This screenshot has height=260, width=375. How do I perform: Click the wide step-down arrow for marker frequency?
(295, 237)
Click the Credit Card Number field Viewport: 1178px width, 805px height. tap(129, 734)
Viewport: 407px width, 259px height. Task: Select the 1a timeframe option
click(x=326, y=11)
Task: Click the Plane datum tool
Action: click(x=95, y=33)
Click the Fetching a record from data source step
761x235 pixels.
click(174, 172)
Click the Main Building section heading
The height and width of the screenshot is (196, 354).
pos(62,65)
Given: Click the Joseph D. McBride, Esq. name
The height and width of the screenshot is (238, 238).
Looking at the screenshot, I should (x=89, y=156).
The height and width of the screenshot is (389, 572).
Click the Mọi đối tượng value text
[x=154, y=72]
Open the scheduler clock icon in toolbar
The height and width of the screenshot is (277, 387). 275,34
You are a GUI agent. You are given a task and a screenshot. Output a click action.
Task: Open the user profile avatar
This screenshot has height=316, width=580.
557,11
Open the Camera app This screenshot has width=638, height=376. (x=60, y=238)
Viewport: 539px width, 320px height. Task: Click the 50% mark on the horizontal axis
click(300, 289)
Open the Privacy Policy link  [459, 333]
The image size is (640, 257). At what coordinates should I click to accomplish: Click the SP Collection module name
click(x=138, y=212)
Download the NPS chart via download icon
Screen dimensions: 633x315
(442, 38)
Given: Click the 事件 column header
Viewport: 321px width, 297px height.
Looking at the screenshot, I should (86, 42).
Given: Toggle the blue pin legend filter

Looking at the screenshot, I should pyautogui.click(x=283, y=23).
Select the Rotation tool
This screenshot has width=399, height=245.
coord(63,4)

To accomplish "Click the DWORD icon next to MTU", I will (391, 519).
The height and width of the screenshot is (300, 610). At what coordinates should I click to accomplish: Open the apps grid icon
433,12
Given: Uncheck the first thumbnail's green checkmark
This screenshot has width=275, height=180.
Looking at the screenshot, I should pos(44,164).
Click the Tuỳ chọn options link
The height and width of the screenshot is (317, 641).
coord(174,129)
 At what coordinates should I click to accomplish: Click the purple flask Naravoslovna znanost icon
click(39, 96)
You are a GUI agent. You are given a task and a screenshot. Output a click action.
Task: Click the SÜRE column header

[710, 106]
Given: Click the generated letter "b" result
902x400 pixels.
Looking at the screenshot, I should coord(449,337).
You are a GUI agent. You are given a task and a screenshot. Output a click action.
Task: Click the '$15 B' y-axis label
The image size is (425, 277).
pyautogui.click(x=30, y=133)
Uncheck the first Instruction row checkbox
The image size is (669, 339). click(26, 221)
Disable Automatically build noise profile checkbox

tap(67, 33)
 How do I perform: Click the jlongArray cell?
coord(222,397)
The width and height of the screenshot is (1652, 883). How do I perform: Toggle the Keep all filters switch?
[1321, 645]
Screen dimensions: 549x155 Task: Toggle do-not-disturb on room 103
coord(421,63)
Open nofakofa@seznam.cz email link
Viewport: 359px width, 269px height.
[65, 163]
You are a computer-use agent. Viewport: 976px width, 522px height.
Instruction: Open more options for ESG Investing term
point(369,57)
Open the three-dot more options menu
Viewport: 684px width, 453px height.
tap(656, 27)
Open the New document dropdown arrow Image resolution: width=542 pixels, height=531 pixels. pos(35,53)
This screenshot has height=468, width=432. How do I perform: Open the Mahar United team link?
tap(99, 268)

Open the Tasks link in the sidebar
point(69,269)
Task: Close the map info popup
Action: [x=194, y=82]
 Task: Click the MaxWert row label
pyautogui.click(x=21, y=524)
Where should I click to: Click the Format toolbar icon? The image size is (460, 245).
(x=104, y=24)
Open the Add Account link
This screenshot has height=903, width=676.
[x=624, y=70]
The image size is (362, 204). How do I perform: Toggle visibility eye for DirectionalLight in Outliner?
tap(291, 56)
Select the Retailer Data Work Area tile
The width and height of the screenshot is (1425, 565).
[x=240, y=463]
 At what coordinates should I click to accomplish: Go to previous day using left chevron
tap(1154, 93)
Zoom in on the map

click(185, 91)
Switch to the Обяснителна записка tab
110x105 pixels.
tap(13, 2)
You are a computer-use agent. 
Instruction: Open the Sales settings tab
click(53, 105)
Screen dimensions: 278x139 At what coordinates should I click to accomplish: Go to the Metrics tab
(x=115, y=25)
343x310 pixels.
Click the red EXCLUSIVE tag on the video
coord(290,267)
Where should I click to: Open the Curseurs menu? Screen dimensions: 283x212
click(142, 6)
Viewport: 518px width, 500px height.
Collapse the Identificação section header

======

After reading through the records, retype all of them exactly.

# Finished task:
This screenshot has height=260, width=375. How do I perform: Click the wide step-down arrow for marker frequency?
(295, 237)
Click the Credit Card Number field Viewport: 1178px width, 805px height. tap(129, 734)
Viewport: 407px width, 259px height. Task: Select the 1a timeframe option
click(x=326, y=11)
Task: Click the Plane datum tool
Action: click(x=95, y=33)
Click the Fetching a record from data source step
761x235 pixels.
click(174, 172)
Click the Main Building section heading
The height and width of the screenshot is (196, 354).
pos(62,65)
Given: Click the Joseph D. McBride, Esq. name
The height and width of the screenshot is (238, 238).
Looking at the screenshot, I should (x=89, y=156).
The height and width of the screenshot is (389, 572).
Click the Mọi đối tượng value text
[x=154, y=72]
Open the scheduler clock icon in toolbar
The height and width of the screenshot is (277, 387). 275,34
You are a GUI agent. You are given a task and a screenshot. Output a click action.
Task: Open the user profile avatar
This screenshot has height=316, width=580.
557,11
Open the Camera app This screenshot has width=638, height=376. (x=60, y=238)
Viewport: 539px width, 320px height. Task: Click the 50% mark on the horizontal axis
click(300, 289)
Open the Privacy Policy link  [459, 333]
The image size is (640, 257). At what coordinates should I click to accomplish: Click the SP Collection module name
click(x=138, y=212)
Download the NPS chart via download icon
Screen dimensions: 633x315
(442, 38)
Given: Click the 事件 column header
Viewport: 321px width, 297px height.
Looking at the screenshot, I should (86, 42).
Given: Toggle the blue pin legend filter

Looking at the screenshot, I should pyautogui.click(x=283, y=23).
Select the Rotation tool
This screenshot has width=399, height=245.
coord(63,4)

To accomplish "Click the DWORD icon next to MTU", I will (391, 519).
The height and width of the screenshot is (300, 610). At what coordinates should I click to accomplish: Open the apps grid icon
433,12
Given: Uncheck the first thumbnail's green checkmark
This screenshot has width=275, height=180.
Looking at the screenshot, I should pos(44,164).
Click the Tuỳ chọn options link
The height and width of the screenshot is (317, 641).
coord(174,129)
 At what coordinates should I click to accomplish: Click the purple flask Naravoslovna znanost icon
click(39, 96)
You are a GUI agent. You are given a task and a screenshot. Output a click action.
Task: Click the SÜRE column header

[710, 106]
Given: Click the generated letter "b" result
902x400 pixels.
Looking at the screenshot, I should coord(449,337).
You are a GUI agent. You are given a task and a screenshot. Output a click action.
Task: Click the '$15 B' y-axis label
The image size is (425, 277).
pyautogui.click(x=30, y=133)
Uncheck the first Instruction row checkbox
The image size is (669, 339). click(26, 221)
Disable Automatically build noise profile checkbox

tap(67, 33)
 How do I perform: Click the jlongArray cell?
coord(222,397)
The width and height of the screenshot is (1652, 883). How do I perform: Toggle the Keep all filters switch?
[1321, 645]
Screen dimensions: 549x155 Task: Toggle do-not-disturb on room 103
coord(421,63)
Open nofakofa@seznam.cz email link
Viewport: 359px width, 269px height.
[65, 163]
You are a computer-use agent. Viewport: 976px width, 522px height.
Instruction: Open more options for ESG Investing term
point(369,57)
Open the three-dot more options menu
Viewport: 684px width, 453px height.
tap(656, 27)
Open the New document dropdown arrow Image resolution: width=542 pixels, height=531 pixels. pos(35,53)
This screenshot has height=468, width=432. How do I perform: Open the Mahar United team link?
tap(99, 268)

Open the Tasks link in the sidebar
point(69,269)
Task: Close the map info popup
Action: [x=194, y=82]
 Task: Click the MaxWert row label
pyautogui.click(x=21, y=524)
Where should I click to: Click the Format toolbar icon? The image size is (460, 245).
(x=104, y=24)
Open the Add Account link
This screenshot has height=903, width=676.
[x=624, y=70]
The image size is (362, 204). How do I perform: Toggle visibility eye for DirectionalLight in Outliner?
tap(291, 56)
Select the Retailer Data Work Area tile
The width and height of the screenshot is (1425, 565).
[x=240, y=463]
 At what coordinates should I click to accomplish: Go to previous day using left chevron
tap(1154, 93)
Zoom in on the map

click(185, 91)
Switch to the Обяснителна записка tab
110x105 pixels.
tap(13, 2)
You are a computer-use agent. 
Instruction: Open the Sales settings tab
click(53, 105)
Screen dimensions: 278x139 At what coordinates should I click to accomplish: Go to the Metrics tab
(x=115, y=25)
343x310 pixels.
Click the red EXCLUSIVE tag on the video
coord(290,267)
Where should I click to: Open the Curseurs menu? Screen dimensions: 283x212
click(142, 6)
Viewport: 518px width, 500px height.
Collapse the Identificação section header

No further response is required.